Supplied records:
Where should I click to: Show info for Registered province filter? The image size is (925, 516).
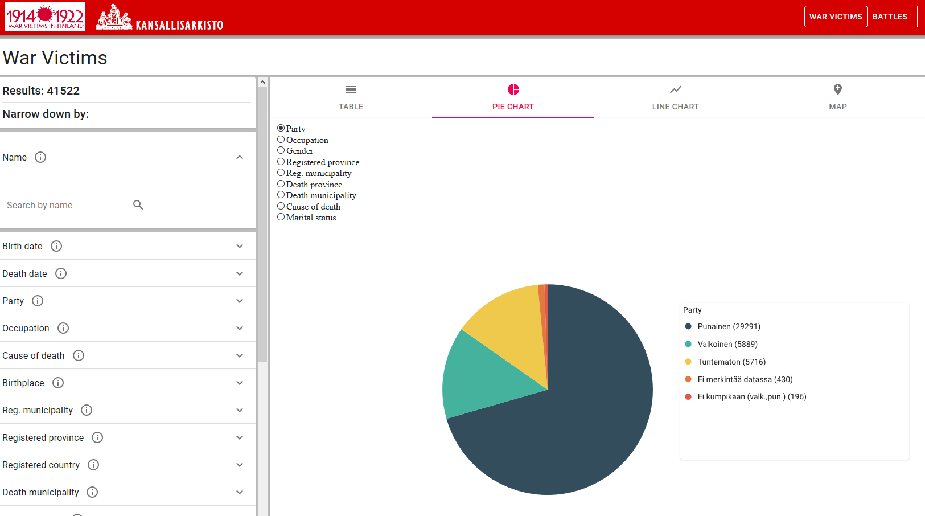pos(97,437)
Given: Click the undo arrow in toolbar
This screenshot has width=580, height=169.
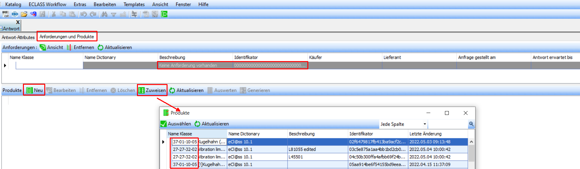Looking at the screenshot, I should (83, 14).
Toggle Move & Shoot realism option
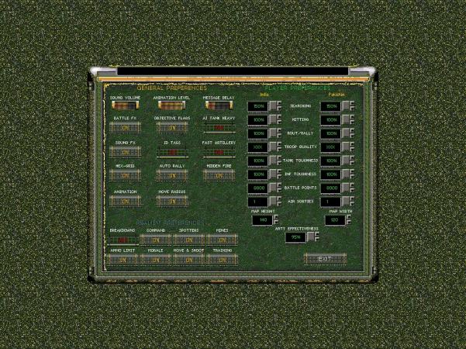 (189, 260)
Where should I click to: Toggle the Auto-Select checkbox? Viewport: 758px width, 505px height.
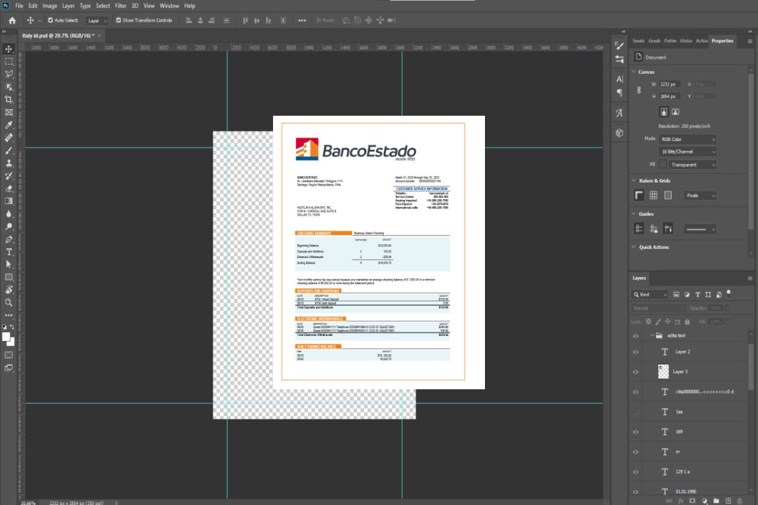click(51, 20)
---
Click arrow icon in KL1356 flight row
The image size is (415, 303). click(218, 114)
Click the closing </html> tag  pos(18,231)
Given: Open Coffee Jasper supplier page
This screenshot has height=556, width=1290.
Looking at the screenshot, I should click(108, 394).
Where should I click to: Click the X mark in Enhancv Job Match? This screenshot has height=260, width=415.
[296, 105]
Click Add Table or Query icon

Aim: Can you reproduce the lines above word for word, from the line with "Toggle Move & Shoot realism option" up to and including the line with "click(51, 20)", leaving the pictures out?

Written answer:
Toggle Move & Shoot realism option
 (189, 260)
Where should I click to: Toggle the Auto-Select checkbox? Viewport: 758px width, 505px height.
click(51, 20)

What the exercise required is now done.